- **What to do**
Reproduce the lines from the line with "1024x443 pixels." to the line with "coord(759,436)", both included, rescaling every click coordinate in the answers by 0.4 and rounding each result to a whole number with halves rounded up, while leaving all other numbers unchanged. Leave the pictures out.

- **Records to process**
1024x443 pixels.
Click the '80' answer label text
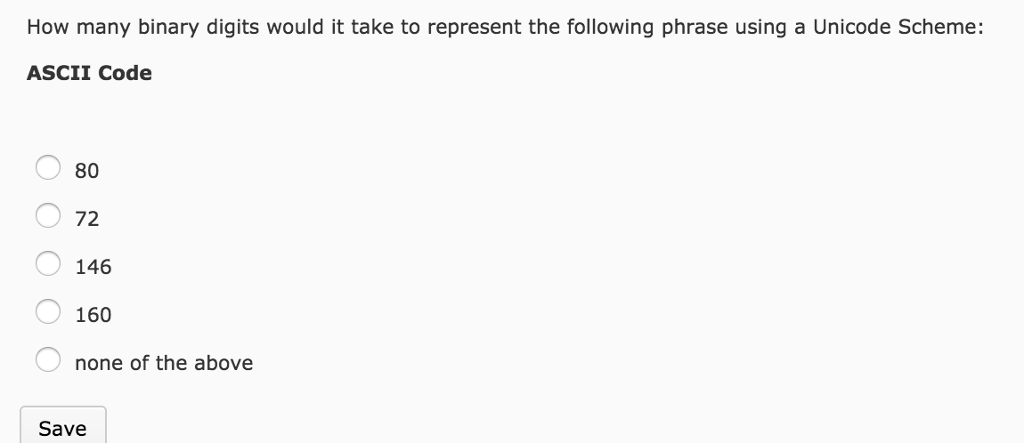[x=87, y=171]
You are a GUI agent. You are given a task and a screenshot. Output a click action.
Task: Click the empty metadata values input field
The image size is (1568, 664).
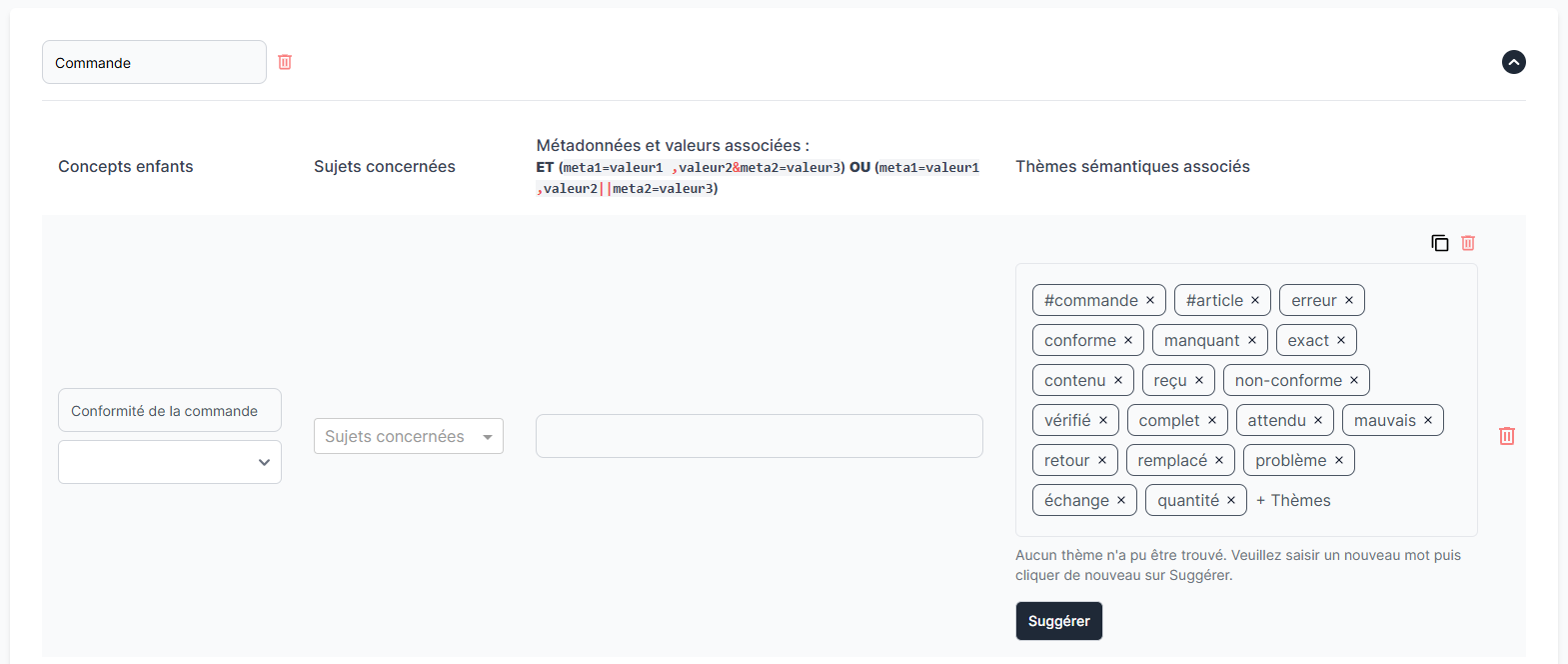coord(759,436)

--

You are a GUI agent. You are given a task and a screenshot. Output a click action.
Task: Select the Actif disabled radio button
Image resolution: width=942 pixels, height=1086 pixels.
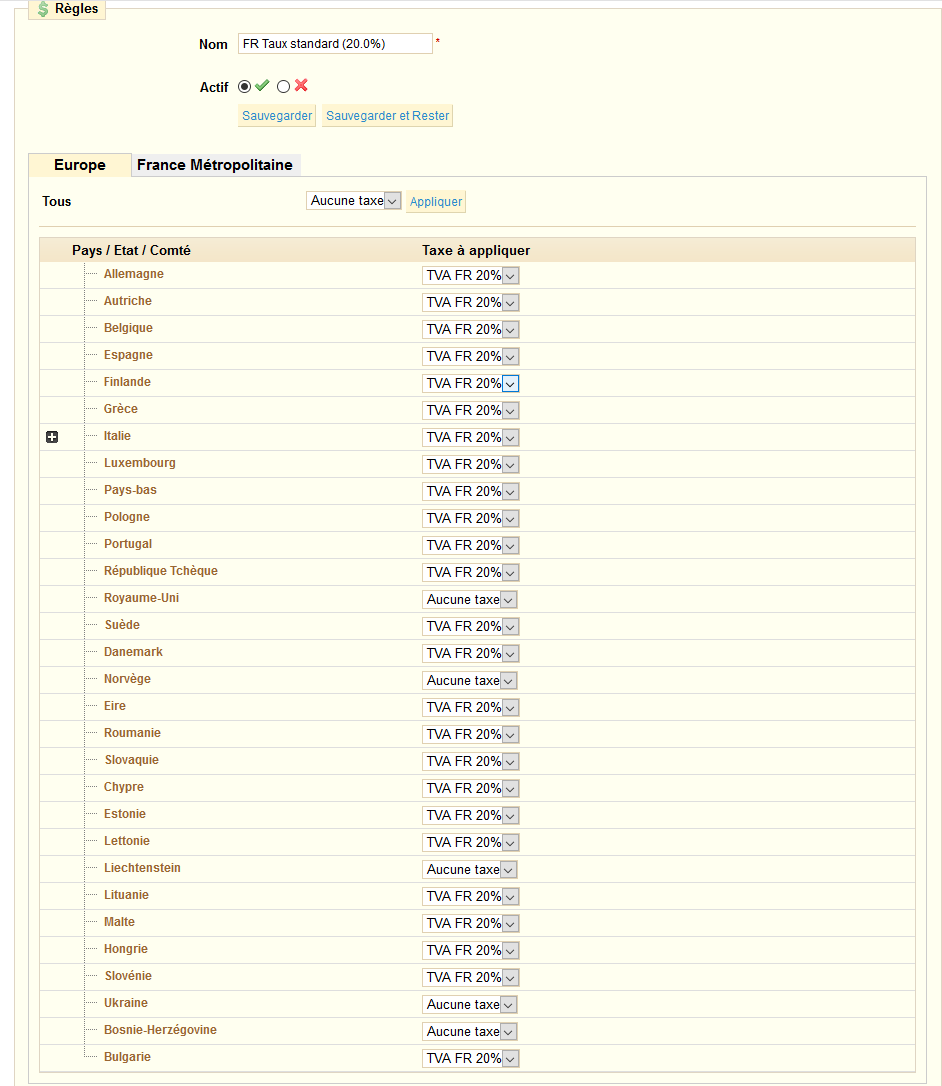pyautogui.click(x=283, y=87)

--

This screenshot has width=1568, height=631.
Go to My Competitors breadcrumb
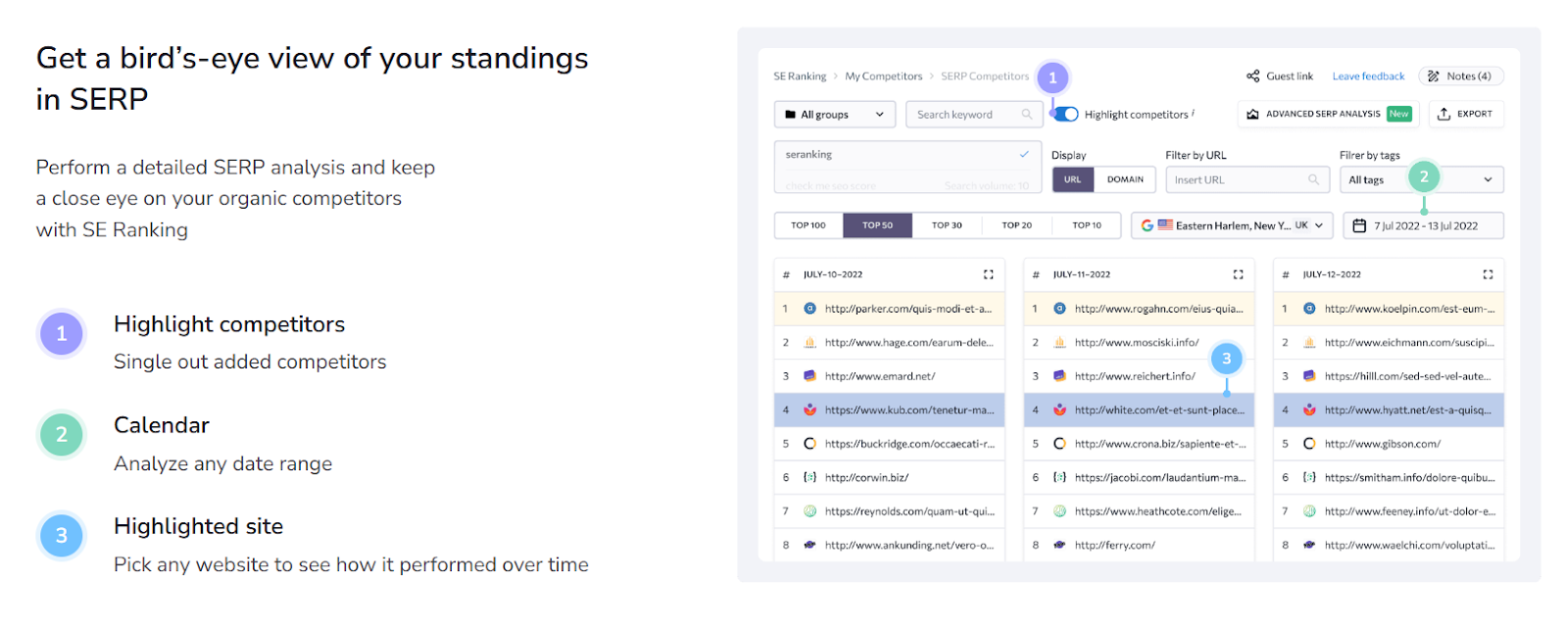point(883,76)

- **The answer**
1024x443 pixels.
Click the '80' answer label text
[x=35, y=68]
You are a GUI agent. You are given a task and a screenshot. Output a click action.
Task: Click the empty metadata values input field
The image size is (1568, 664).
coord(304,174)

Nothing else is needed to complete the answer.